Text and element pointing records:
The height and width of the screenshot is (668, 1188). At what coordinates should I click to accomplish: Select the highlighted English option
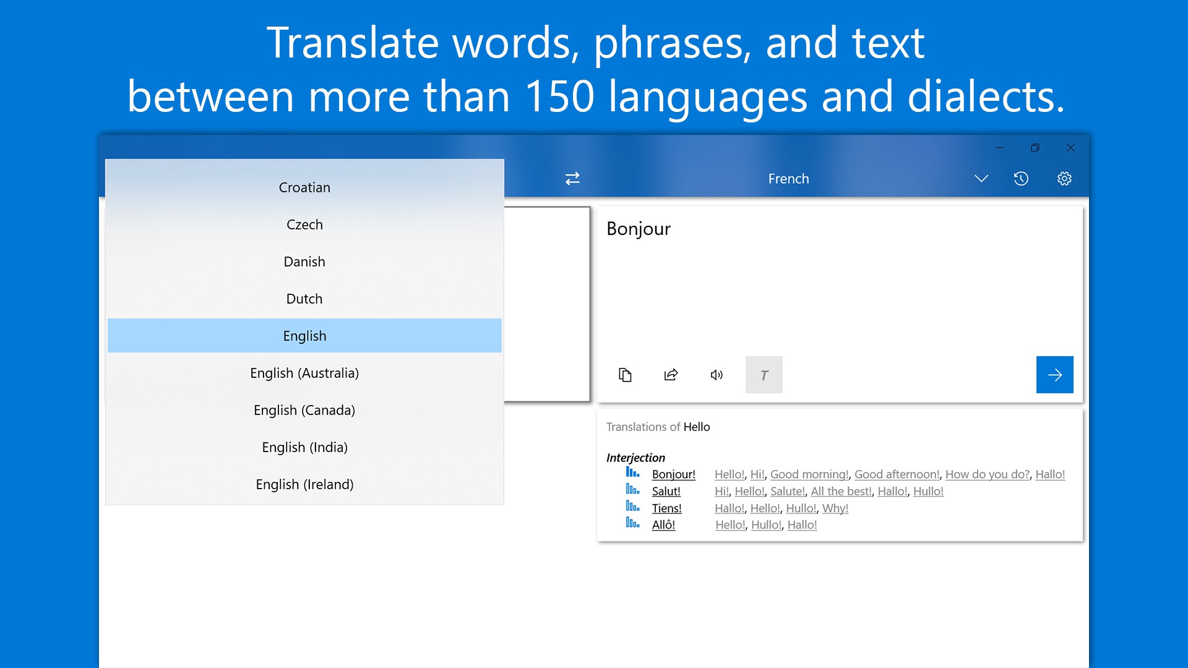[x=304, y=336]
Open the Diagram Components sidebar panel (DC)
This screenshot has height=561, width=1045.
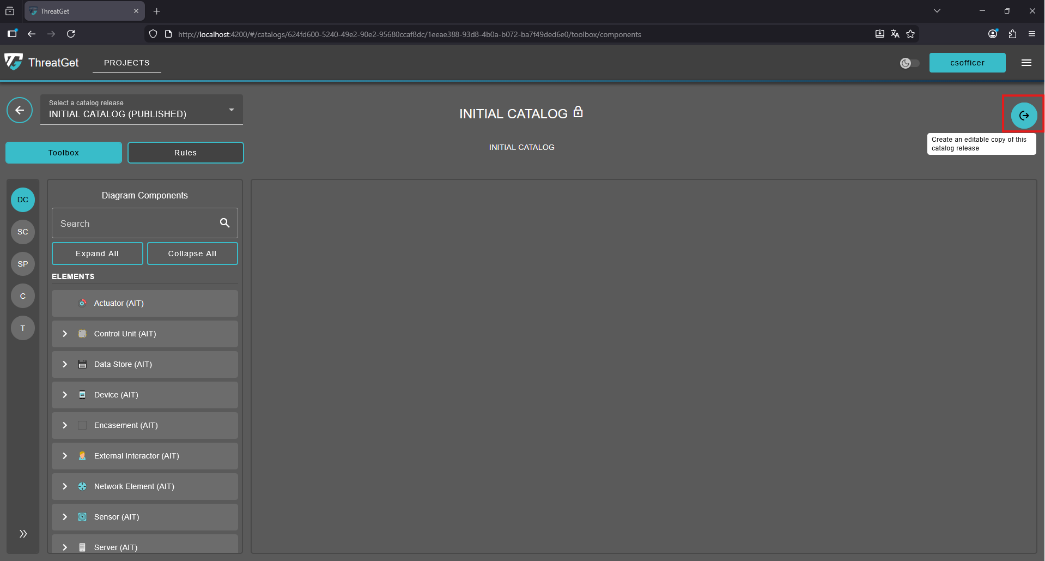tap(22, 200)
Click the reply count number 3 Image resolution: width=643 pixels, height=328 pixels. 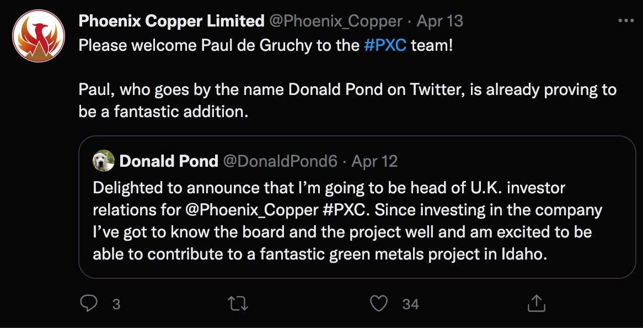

= Exercise brief =
Begin at the line in the records that has "Open the Diagram" and stop at the end of the records. Write those lines out again, requests included, shifting every coordinate in the answers by -33 and leaving out the pictures.

= Output of the task =
Open the Diagram Components sidebar panel (DC)
This screenshot has height=561, width=1045.
tap(-11, 167)
Click the reply count number 3 Image resolution: width=643 pixels, height=328 pixels. 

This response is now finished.